Understanding Apache Airflow’s key concepts

Part Three of a Four-part Series

In Part I and Part II of Quizlet’s Hunt for the Best Workflow Management System Around, we motivated the need for workflow management systems (WMS) in modern business practices, and provided a wish list of features and functions that led us to choose Apache Airflow as our WMS of choice. This post aims to give the curious reader a detailed overview of Airflow’s components and operation. We’ll cover Airflow’s key concepts by implementing the example workflow introduced in Part I of the series (see Figure 3.1).

Figure 3.1: An example data processing workflow.

Workflows are “DAGs”

Workflows in Airflow are collections of tasks that have directional dependencies. Specifically, Airflow uses directed acyclic graphs — or DAG for short — to represent a workflow. Each node in the graph is a task, and edges define dependencies amongst tasks (The graph is enforced to be acyclic so that there are no circular dependencies that can cause infinite execution loops).

Figure 3.2 Screenshots from the Airflow UI, Representing the example workflow DAG. Top Subpanel: The Graph View of the DagRun for Jan. 25th. Dark green nodes indicate TaskInstances with “success” states. The light green node depicts a TaskInstance in the “running” state. Bottom Subpanel: The Tree View of the example_workflow DAG. The main components of Airflow are highlighted in screen shot, including Sensors, Operators, Tasks, DagRuns, and TaskInstances. DagRuns are represented as columns in the graph view — the DagRun for Jan. 25th is outlined in cyan. Each square in the graph view represents a TaskInstance — the TaskInstance for the (“running”) perform_currency_conversion task on Jan. 25th is outlined in blue.

Operators, Sensors, and Tasks

Although the DAG is used to organize tasks and set their execution context, DAGs do not perform any actual computation.
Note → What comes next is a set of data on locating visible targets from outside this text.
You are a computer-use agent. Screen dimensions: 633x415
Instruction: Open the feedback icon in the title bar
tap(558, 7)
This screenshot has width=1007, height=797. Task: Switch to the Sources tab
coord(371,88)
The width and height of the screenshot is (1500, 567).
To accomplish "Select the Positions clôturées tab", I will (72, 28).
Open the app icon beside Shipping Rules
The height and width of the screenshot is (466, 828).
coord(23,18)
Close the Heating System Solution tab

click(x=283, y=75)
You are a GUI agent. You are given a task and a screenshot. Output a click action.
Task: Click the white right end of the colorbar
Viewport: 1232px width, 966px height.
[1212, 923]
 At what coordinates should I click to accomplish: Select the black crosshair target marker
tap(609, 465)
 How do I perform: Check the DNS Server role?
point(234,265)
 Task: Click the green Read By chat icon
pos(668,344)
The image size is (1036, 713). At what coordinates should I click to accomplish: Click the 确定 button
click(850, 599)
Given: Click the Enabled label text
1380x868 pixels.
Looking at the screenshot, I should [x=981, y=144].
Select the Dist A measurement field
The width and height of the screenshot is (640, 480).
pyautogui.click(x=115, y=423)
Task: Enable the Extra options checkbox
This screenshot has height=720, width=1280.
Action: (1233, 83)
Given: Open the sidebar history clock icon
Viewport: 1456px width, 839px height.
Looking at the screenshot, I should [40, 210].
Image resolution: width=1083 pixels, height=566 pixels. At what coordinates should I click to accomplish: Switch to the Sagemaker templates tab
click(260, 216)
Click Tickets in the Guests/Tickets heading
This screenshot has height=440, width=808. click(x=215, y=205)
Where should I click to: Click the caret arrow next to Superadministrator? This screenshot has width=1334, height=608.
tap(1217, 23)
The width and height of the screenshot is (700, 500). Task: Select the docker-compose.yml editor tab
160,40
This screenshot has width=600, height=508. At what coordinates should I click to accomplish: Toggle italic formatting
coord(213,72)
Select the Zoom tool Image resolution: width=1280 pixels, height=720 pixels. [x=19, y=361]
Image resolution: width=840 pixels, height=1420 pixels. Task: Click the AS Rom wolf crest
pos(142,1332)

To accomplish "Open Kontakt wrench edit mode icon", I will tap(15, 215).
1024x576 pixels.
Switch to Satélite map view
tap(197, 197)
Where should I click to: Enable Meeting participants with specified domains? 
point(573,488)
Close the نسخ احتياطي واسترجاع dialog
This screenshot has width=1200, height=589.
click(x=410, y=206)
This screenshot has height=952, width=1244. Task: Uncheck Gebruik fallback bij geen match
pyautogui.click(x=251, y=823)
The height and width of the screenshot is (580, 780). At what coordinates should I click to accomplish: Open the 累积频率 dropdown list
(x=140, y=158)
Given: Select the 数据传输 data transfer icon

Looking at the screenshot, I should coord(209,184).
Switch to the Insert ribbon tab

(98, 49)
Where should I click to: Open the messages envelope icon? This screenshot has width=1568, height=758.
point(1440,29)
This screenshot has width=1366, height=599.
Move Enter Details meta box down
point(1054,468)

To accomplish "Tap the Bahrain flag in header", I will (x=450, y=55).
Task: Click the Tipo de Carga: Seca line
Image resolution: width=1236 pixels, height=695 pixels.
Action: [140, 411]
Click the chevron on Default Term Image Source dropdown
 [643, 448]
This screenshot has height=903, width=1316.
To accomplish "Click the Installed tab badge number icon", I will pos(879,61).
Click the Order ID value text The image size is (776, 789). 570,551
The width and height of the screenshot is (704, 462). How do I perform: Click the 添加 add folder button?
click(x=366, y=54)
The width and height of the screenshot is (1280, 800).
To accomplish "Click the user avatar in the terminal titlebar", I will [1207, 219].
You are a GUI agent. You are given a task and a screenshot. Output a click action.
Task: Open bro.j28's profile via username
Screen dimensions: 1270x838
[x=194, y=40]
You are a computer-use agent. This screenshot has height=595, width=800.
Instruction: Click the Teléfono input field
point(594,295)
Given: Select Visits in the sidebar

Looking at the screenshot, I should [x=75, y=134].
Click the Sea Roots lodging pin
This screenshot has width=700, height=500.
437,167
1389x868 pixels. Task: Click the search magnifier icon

Instead, tasks are the element of Airflow that actually “do the work” we want performed. Tasks can have two flavors: they can either execute some explicit operation, in which case they are an Operator, or they can pause the execution of dependent tasks until some criterion has been met, in which case they are a Sensor. In principle, Operators can perform any function that can be executed in Python. Similarly, Sensors can check the state of any process or data structure.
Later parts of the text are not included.